Exercise requirements – Return every line of the material below word for word, omitting the pictures.

--- Provided records ---

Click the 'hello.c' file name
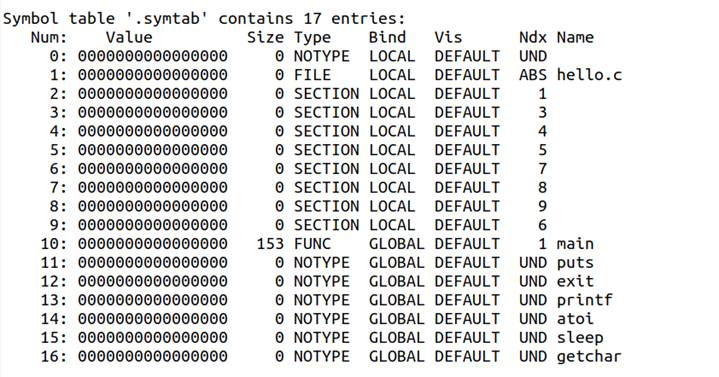 [x=589, y=75]
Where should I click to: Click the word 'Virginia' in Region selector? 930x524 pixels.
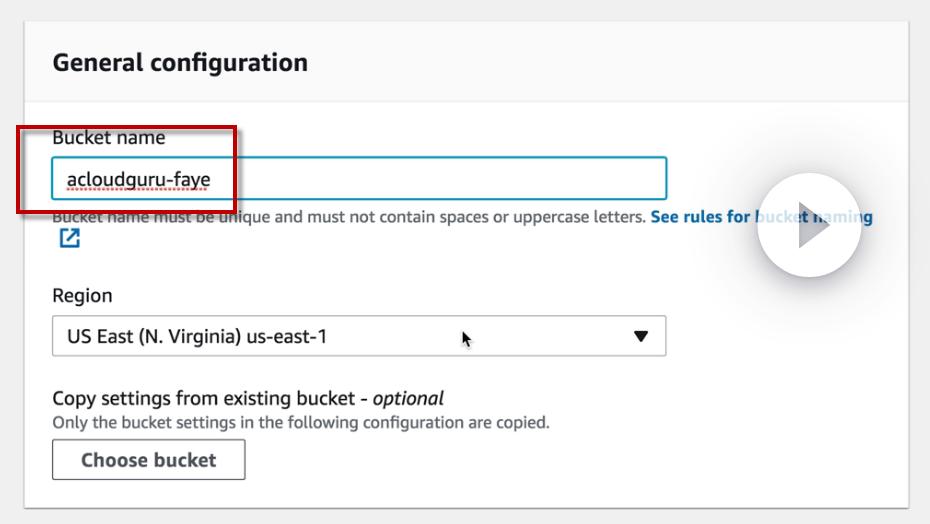205,337
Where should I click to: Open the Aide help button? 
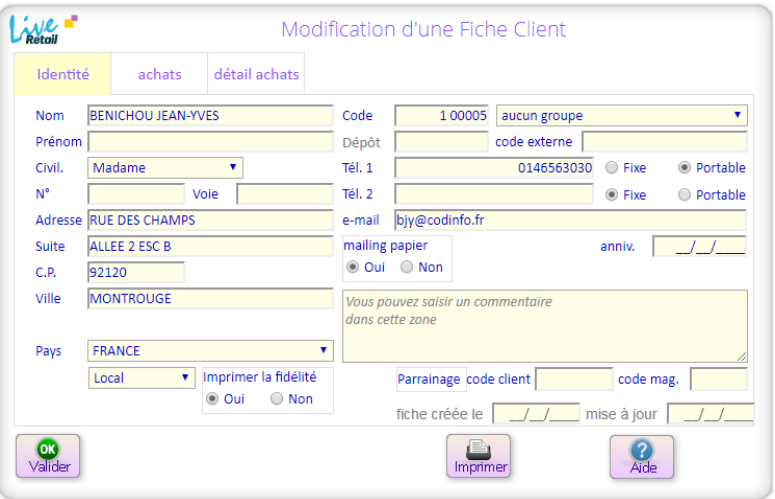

---

Result below –
Click the 'hello.c' file name
 [x=589, y=75]
Where should I click to: Click the word 'Virginia' in Region selector? 930x524 pixels.
205,337
Where should I click to: Open the Aide help button? 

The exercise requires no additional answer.